What tools / commands can I use to verify or monitor if we have any contention on the ifgrp or ports?
Having a four port ifgrp does reduce the outbound contention rate to 25%, assuming even distribution of target endpoints (IP, MAC, Port), but you could be unlucky and have your major NAS client and ESX host have the same modulo 4 value. If you're using IP address as the load balancing scheme for your ifgrp, a quick check on the addresses of your clients should give you a good idea.
A sure fire way to be sure your NAS and vmware traffic won't contend is to create a separate ifgrp (on another node is the the ultimate) and make sure the vmware datastores come from a different aggregate sitting on a different node as well.
These commands seems helpful, and will look into them further.
Configurations here look like the following:
LIFNFS-1 and LIFVMWARE-1 on node1, these 2 LIF's are via 2 diferent VLAN's and down to the same ifgrp (4 phsycial ports on node1) LIFNFS-2 and LIFVNWARE-2 on node2, same as above but 4 physical ports on node2
LIFNFS-1 and LIFNFS-2 are DNS balanced, so LIFVMWARE-1 and LIFVMWARE-2.
If I understand correctly, by using this configuration, accesses from the same type of clients should be balanced well between 2 ifgrp's and on 2 diff nodes.

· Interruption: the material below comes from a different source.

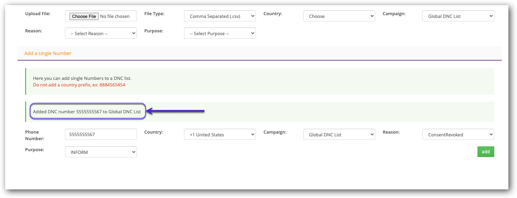This screenshot has height=198, width=517.
Task: Open the Campaign dropdown beside the +1 United States field
Action: [x=339, y=135]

The only contention might happen when two different type of accesses are coincidently trying to access LIF's/VLAN on the same node therefore the same ifgrp, the contention will be then on the node level. When this situation happened, accesses should still be able to be balaced between 4 physical ports.
Your understanding of ifgrp and LIFs/VLANs is correct.
However, I have a couple of comments on your current setup. First, your use of LIFs/VLANs over a 4-member ifgrp on one node and 4 physical ports on another node is puzzling. Why not use ifgrps on both nodes?
Second, DNS balancing LIFNFS-1 and LIFNFS-2 seems reasonable enough, especially if your NFS clients coming into these LIFs are relatively transient. However, for LIFVMWARE-1 and LIFVMWARE-2, I would be more careful about which esx host mounts off of which LIF. Assuming equal I/O resources on both nodes, if you have datastore1 and LIFVMWARE-1 on node1 and datastore2 and LIFMWARE-2 on node2, then I would have half of your esx hosts mount off of LIFVMWARE-1:datastore1 and the other half mount off of LIFVMWARE-2:datastore2. I'm also assuming all your esx hosts have roughly equal amount of load. By introducing DNS load balancing, you could end up with mounts of LIFVMWARE-1:datastore2 and LIFVMWARE-2:datastore1, which would lead to indirect access to your volumes. Indirect access is where the client's request comes in through node1's LIF, goes over the cluster interconnect, before getting to the datastore on node2. More CPU overhead to process cluster interconnect traversal, which leads to higher latency. Just not good in general. If you have your datastore volumes on one node, then just use the local LIF, and use the second LIF as a failover LIF. Proper system sizing effort would have given you a good balance among CPU, disk, and network pipes where you won't have to rely on contortions like this. If you've added a lot more disk shelves over time, then make sure your network bandwidth is also scaled up to allow your storage controller to keep up.